What is being asked
Go through the entries below and copy each line containing the word "Task".

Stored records
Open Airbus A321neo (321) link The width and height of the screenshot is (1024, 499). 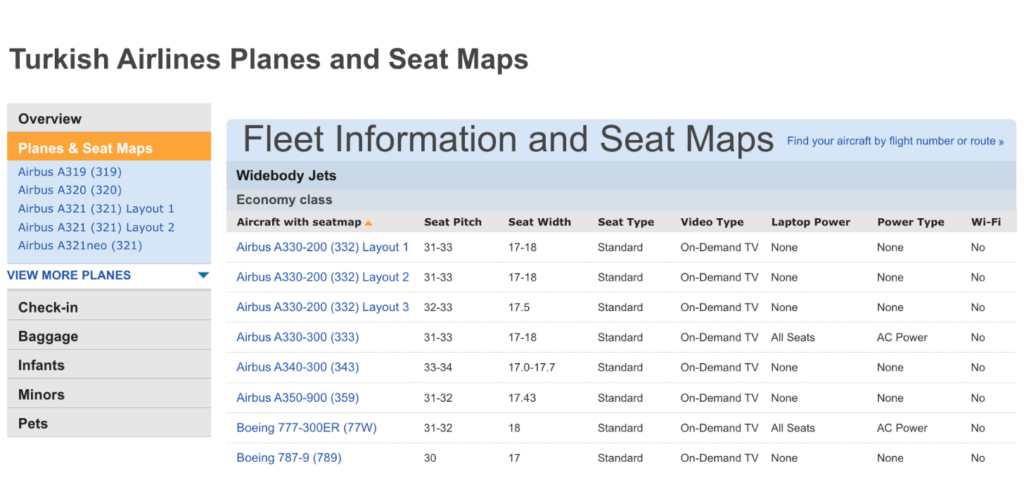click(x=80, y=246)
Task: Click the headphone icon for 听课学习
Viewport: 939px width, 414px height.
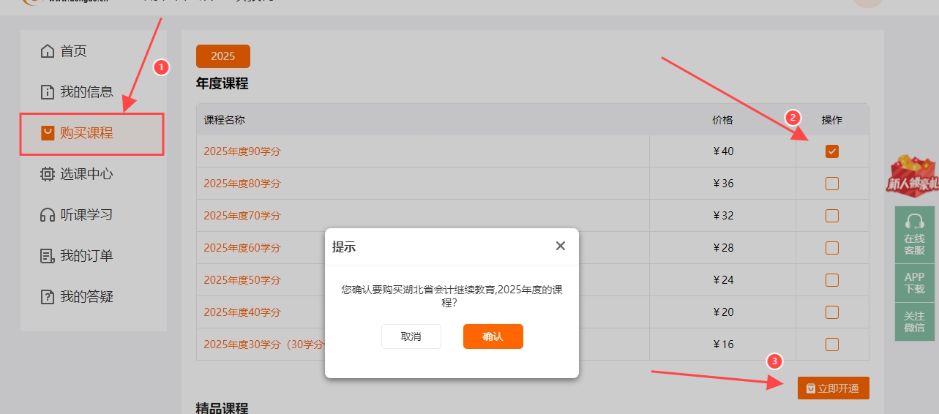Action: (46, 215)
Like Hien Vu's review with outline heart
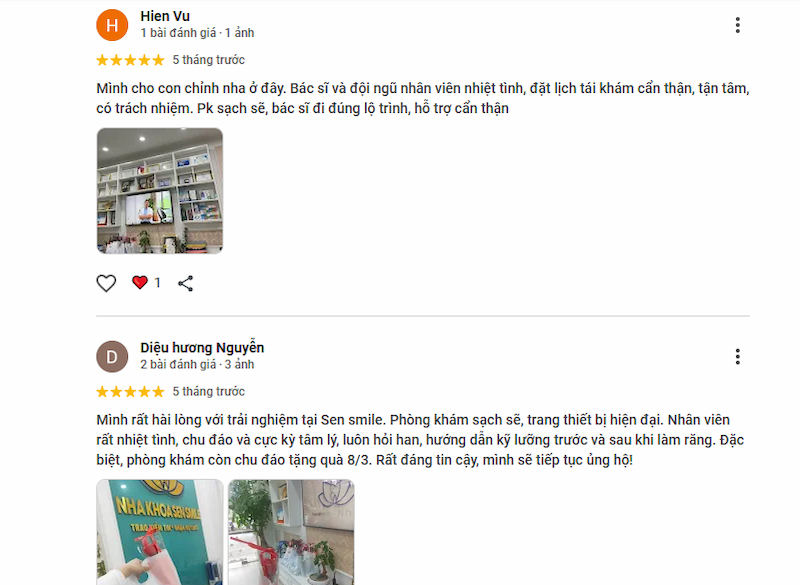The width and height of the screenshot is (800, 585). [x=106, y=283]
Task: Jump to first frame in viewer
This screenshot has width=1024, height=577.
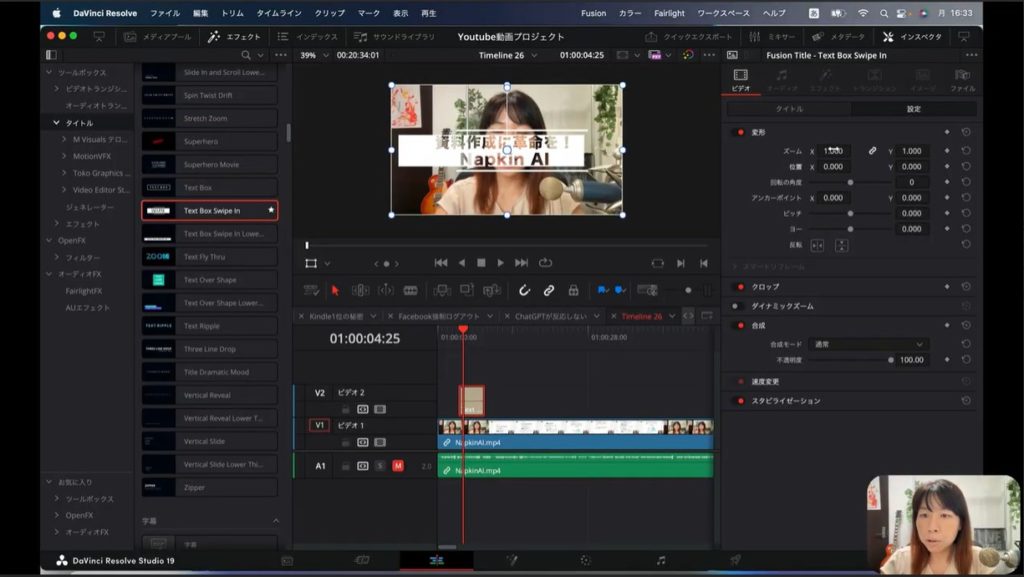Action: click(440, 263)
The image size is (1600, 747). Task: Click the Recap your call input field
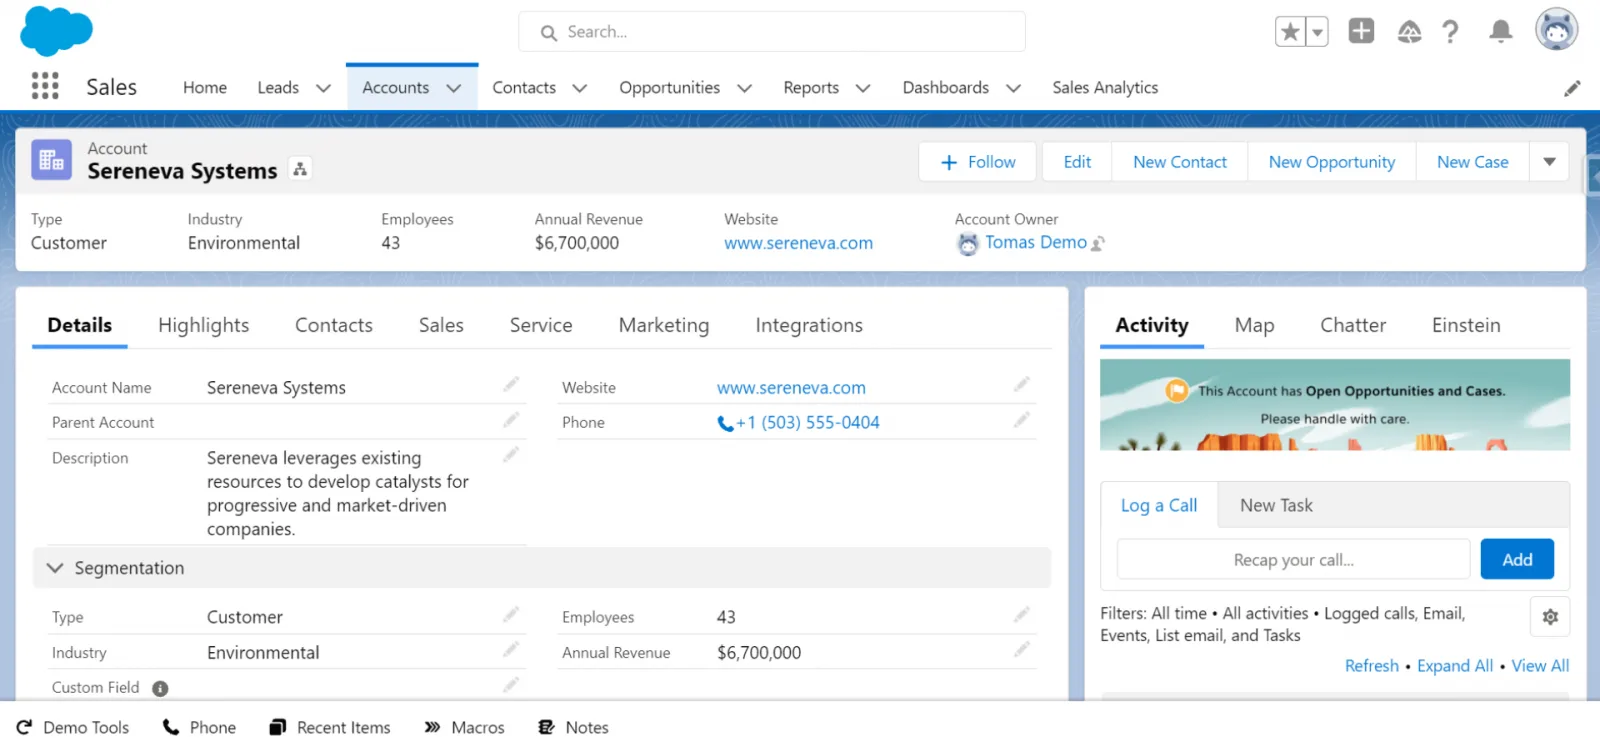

Answer area
Task: Click the headphone icon for 听课学习
Task: Jump to first frame in viewer
The image size is (1600, 747). Task: Click the Recap your call input field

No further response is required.